The answer for moms is found in the great promise of the gospel: access by faith into this grace in which we stand (Rom. 5:1-2):

1 Therefore, having been justified by faith, we have peace with God through our Lord Jesus Christ, 2 through whom also we have access by faith into this grace in which we stand, and rejoice in hope of the glory of God. (Ro 5:1-2)

One of the outrageous benefits of our union to Jesus is our access to Him in all that He possesses and does. Moms have access to the same grace of God that took them out of darkness conveying them to light (that is, the grace in which they now stand). Accessing and partaking of the grace of God in which they stand releases a profound joy and power now as well as certainty of experiencing the fullness of the glory of God in the future.

The gospel’s power is far more potent than we realize – more than delivering us out of our former state into a new relationship with God, it has the power to change our mindsets, emotions, and desires in a powerful way that enables us to love differently and deeply. The Holy Spirit wants to empower moms and all women in today’s culture with real strength that equips them to keep their eyes on the true prize, prioritizing the love, acceptance, and affections of Christ, and laugh in the face of cultural morality that seeks to add to the gospel of God.

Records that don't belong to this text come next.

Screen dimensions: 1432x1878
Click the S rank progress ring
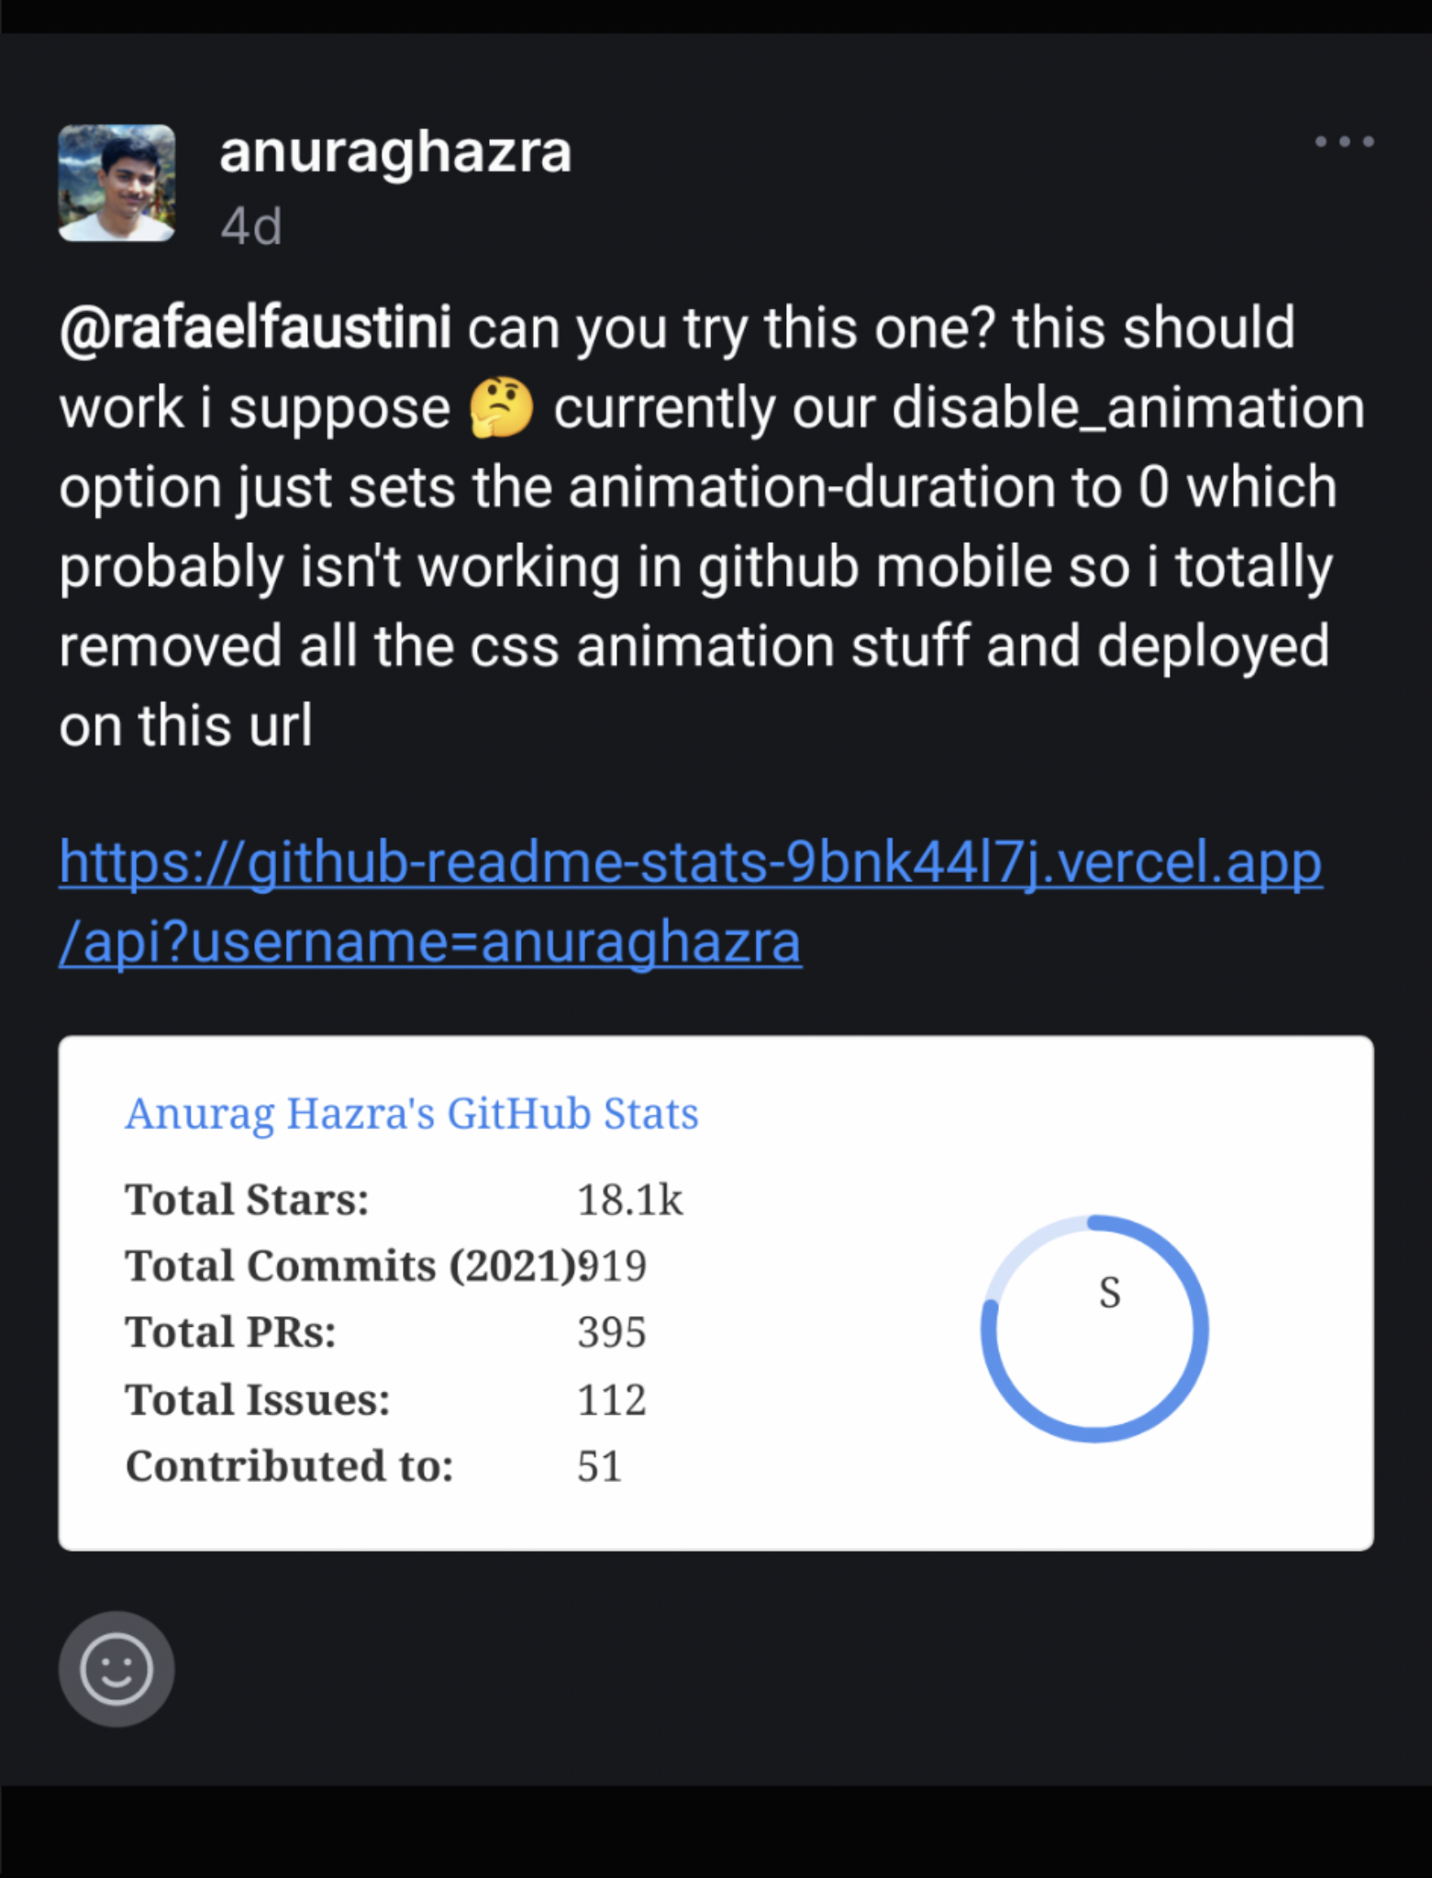[x=1096, y=1330]
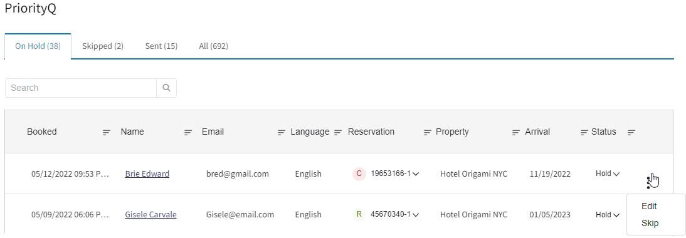686x238 pixels.
Task: Open three-dot menu for Brie Edward row
Action: click(x=648, y=182)
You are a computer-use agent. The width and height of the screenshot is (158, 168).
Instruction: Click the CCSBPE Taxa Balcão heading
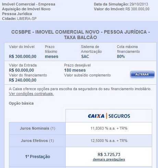click(81, 35)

“Strength and dignity are her clothing, and she laughs at the time to come.” (Prov. 31:25)

“To Him who loved us and washed us from our sins in His own blood, and has made us kings and priests to His God and Father, to Him be glory and dominion forever and ever.” (Rev. 1:6-7)

Therefore, the glorious freedom that comes through the love of Christ enables us to walk free from all condemnation.  A mom can rest in the knowledge that Jesus loved her long before she was ever a mom. In fact, she is so much more than a mom in His definition of her life, her worth, and her value to Him. Moms can approach the Father with complete freedom, and without any sense of condemnation (guilt and defeatism). Preoccupation with the penalty and power of sin destroys our confidence in God’s presence. Women can walk free of ungodly comparisons and cultural opinions as they rejoice in the power of His opinion and delight in their hearths and lives.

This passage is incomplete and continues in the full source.